Concluido el primer debate entre los candidatos a la Presidencia de la Nación, más allá de los matices, las chicanas, las picardías y las dudas, queda flotando en eje principal de una discusión que la política nacional se debe desde hace un tiempo: al fin y al cabo, podemos tener gradientes sobre diferentes cuestiones, pero lo que está en el fondo de la polémica es la decisión de los argentinos acerca de si queremos tener mayor o menor (o nula) presencia del Estado en nuestras vidas.
Por Pablo Borla
Determinados intereses, políticos y empresariales, vienen realizando desde hace décadas, un proceso de minado, lento y constante, del concepto del valor del Estado y lo han vinculado habitualmente con epítetos poco felices: elefantiásico, ineficiente, corrupto, prebendario.
Como el Estado –más allá de su concreción burocrática- somos todos, también es una manera de achacarnos esos defectos al ser nacional promedio, y no es casualidad que los que promuevan la ausencia del Estado también sean habitualmente los mismos que afirman que somos un país bananero y que la única salida posible sea Ezeiza.
Por supuesto que a algunas intenciones oscuras les conviene la ausencia del Estado, porque significa que podrán hacer sus negocios sin límites, regulaciones ni controles.
“L'etat se moi” dijo Luis XIV y parece que a algunos CEOs de poderosísimas multinacionales esto les conviene enormemente: quieren ser el Estado y privatizar la educación, la salud, la seguridad, las aduanas; disminuir los impuestos y manejar los destinos de una Nación como si fueran los de una empresa, obviando que la misión primaria del Estado, como acuerdo entre sus ciudadanos, no es el lucro sino el bienestar, o tal vez esa entelequia que denominamos “bien común”.
Mucho se habla de la presencia omnímoda del Estado en la fracasada intentona comunista de la Unión Soviética, pero éste no es un concepto novedoso: funcionaba en la Grecia Clásica y sus habitantes lo concebían como un sistema a través del cual el individuo podía expresar su pertenencia a la comunidad plenamente. Por supuesto que, al igual que con el modelo “democrático” ateniense, solamente funcionan en pequeñas comunidades como las griegas de entonces.
Aún los países líderes del cuestionable ranking de libertad económica tienen un Estado presente como regulador de las actividades entre los privados, y –con mayor o menor grado- poseen educación y salud pública, en muchos casos de excelencia.

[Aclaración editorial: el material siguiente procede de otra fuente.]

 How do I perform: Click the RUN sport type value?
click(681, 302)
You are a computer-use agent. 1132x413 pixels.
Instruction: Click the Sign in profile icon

Desde luego que podemos debatir –y es necesario hacerlo- acerca de la eficiencia del Estado, de la disminución de su burocracia; de la optimización de sus procesos y de evitar el abuso –cuando no el latrocinio- de sus recursos, pero eso no significa anularlo, porque una comunidad necesita sentir que somos un conjunto de habitantes y no de clientes.
En ello, conviene alejarse de los sistemas que ven al lucro como el único fin posible y el mayor regulador natural de la convivencia.
De hecho, si la convivencia se regulase naturalmente, no necesitaríamos leyes que nos limiten.
Sucede que en Argentina se ha realizado un abuso espurio del Estado y de sus roles y recursos.
¿Habrá posibilidades de pensar en un Estado que acompañe, pero no invada? ¿Podrá dejar de ser lo tributario una especialidad compleja en las Ciencias Económicas? ¿Seremos capaces de dejar de lado el clientelismo que irrita y sumerge en la indignidad a los más desfavorecidos?
Seguramente del debate democrático surgirá un mejor modelo de Estado, pero alentar su ausencia absoluta no debiera estar en el menú de los candidatos presidenciales, porque, aunque suene a novedoso, es una cuestión ya resuelta a favor de su presencia en países con procesos democráticos y republicanos consolidados, que cuidan el interés del conjunto, frente al ímpetu codicioso del lucro de los poderosos.